■ To do ■
Rewrite the rows below as one numbered list, one line per item, leaving out blank lines.

## START Material provided

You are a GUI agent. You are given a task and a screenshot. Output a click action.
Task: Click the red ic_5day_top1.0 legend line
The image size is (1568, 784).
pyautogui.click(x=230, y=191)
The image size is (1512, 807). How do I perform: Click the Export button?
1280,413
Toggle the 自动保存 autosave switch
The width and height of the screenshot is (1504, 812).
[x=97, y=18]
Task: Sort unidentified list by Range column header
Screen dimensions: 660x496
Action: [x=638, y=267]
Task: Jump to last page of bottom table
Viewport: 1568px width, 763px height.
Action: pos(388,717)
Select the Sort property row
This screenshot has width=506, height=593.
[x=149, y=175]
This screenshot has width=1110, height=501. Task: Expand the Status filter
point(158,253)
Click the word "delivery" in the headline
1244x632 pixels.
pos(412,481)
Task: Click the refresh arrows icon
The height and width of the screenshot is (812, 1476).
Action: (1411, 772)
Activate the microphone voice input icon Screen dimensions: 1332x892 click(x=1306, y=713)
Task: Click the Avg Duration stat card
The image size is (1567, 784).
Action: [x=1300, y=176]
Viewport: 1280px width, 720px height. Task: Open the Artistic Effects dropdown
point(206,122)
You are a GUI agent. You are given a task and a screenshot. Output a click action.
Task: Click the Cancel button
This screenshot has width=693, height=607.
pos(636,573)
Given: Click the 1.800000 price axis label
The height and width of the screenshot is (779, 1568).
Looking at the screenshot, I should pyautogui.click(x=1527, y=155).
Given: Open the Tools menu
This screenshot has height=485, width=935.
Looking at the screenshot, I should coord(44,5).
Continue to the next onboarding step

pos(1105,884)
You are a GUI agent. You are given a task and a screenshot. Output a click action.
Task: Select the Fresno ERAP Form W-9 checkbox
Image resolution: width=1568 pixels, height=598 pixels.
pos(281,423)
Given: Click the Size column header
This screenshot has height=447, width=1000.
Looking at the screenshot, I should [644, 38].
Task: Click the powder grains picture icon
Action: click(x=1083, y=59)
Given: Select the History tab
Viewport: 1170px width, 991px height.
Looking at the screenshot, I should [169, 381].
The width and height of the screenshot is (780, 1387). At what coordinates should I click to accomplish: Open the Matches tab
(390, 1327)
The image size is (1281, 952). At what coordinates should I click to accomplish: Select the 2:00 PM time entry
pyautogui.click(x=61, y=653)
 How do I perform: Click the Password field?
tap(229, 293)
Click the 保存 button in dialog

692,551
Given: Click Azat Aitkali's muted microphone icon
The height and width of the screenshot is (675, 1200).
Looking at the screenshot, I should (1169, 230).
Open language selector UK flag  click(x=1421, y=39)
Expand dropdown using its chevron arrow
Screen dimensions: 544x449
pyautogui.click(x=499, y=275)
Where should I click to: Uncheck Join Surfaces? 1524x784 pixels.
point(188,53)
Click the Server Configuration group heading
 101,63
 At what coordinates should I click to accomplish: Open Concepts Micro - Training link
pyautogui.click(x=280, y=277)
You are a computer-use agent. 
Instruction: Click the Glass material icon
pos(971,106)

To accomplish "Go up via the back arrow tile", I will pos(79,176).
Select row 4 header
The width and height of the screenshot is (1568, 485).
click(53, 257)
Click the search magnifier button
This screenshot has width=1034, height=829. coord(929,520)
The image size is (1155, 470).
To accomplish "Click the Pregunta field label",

## END Material provided

■ Written response ■
1. You are a GUI agent. You are given a task and a screenshot. Output a click action.
2. Task: Click the red ic_5day_top1.0 legend line
3. The image size is (1568, 784).
4. pyautogui.click(x=230, y=191)
5. The image size is (1512, 807). How do I perform: Click the Export button?
6. 1280,413
7. Toggle the 自动保存 autosave switch
8. The width and height of the screenshot is (1504, 812).
9. [x=97, y=18]
10. Task: Sort unidentified list by Range column header
11. Screen dimensions: 660x496
12. Action: [x=638, y=267]
13. Task: Jump to last page of bottom table
14. Viewport: 1568px width, 763px height.
15. Action: pos(388,717)
16. Select the Sort property row
17. This screenshot has width=506, height=593.
18. [x=149, y=175]
19. This screenshot has width=1110, height=501. Task: Expand the Status filter
20. point(158,253)
21. Click the word "delivery" in the headline
22. 1244x632 pixels.
23. pos(412,481)
24. Task: Click the refresh arrows icon
25. The height and width of the screenshot is (812, 1476).
26. Action: (1411, 772)
27. Activate the microphone voice input icon Screen dimensions: 1332x892 click(x=1306, y=713)
28. Task: Click the Avg Duration stat card
29. The image size is (1567, 784).
30. Action: [x=1300, y=176]
31. Viewport: 1280px width, 720px height. Task: Open the Artistic Effects dropdown
32. point(206,122)
33. You are a GUI agent. You are given a task and a screenshot. Output a click action.
34. Task: Click the Cancel button
35. This screenshot has width=693, height=607.
36. pos(636,573)
37. Given: Click the 1.800000 price axis label
38. The height and width of the screenshot is (779, 1568).
39. Looking at the screenshot, I should pyautogui.click(x=1527, y=155).
40. Given: Open the Tools menu
41. This screenshot has height=485, width=935.
42. Looking at the screenshot, I should coord(44,5).
43. Continue to the next onboarding step
44. pos(1105,884)
45. You are a GUI agent. You are given a task and a screenshot. Output a click action.
46. Task: Select the Fresno ERAP Form W-9 checkbox
47. Image resolution: width=1568 pixels, height=598 pixels.
48. pos(281,423)
49. Given: Click the Size column header
50. This screenshot has height=447, width=1000.
51. Looking at the screenshot, I should [644, 38].
52. Task: Click the powder grains picture icon
53. Action: click(x=1083, y=59)
54. Given: Select the History tab
55. Viewport: 1170px width, 991px height.
56. Looking at the screenshot, I should [169, 381].
57. The width and height of the screenshot is (780, 1387). At what coordinates should I click to accomplish: Open the Matches tab
58. (390, 1327)
59. The image size is (1281, 952). At what coordinates should I click to accomplish: Select the 2:00 PM time entry
60. pyautogui.click(x=61, y=653)
61.  How do I perform: Click the Password field?
62. tap(229, 293)
63. Click the 保存 button in dialog
64. 692,551
65. Given: Click Azat Aitkali's muted microphone icon
66. The height and width of the screenshot is (675, 1200).
67. Looking at the screenshot, I should (1169, 230).
68. Open language selector UK flag  click(x=1421, y=39)
69. Expand dropdown using its chevron arrow
70. Screen dimensions: 544x449
71. pyautogui.click(x=499, y=275)
72. Where should I click to: Uncheck Join Surfaces? 1524x784 pixels.
73. point(188,53)
74. Click the Server Configuration group heading
75.  101,63
76.  At what coordinates should I click to accomplish: Open Concepts Micro - Training link
77. pyautogui.click(x=280, y=277)
78. You are a computer-use agent. 
79. Instruction: Click the Glass material icon
80. pos(971,106)
81. To accomplish "Go up via the back arrow tile", I will pos(79,176).
82. Select row 4 header
83. The width and height of the screenshot is (1568, 485).
84. click(53, 257)
85. Click the search magnifier button
86. This screenshot has width=1034, height=829. coord(929,520)
87. The image size is (1155, 470).
88. To accomplish "Click the Pregunta field label",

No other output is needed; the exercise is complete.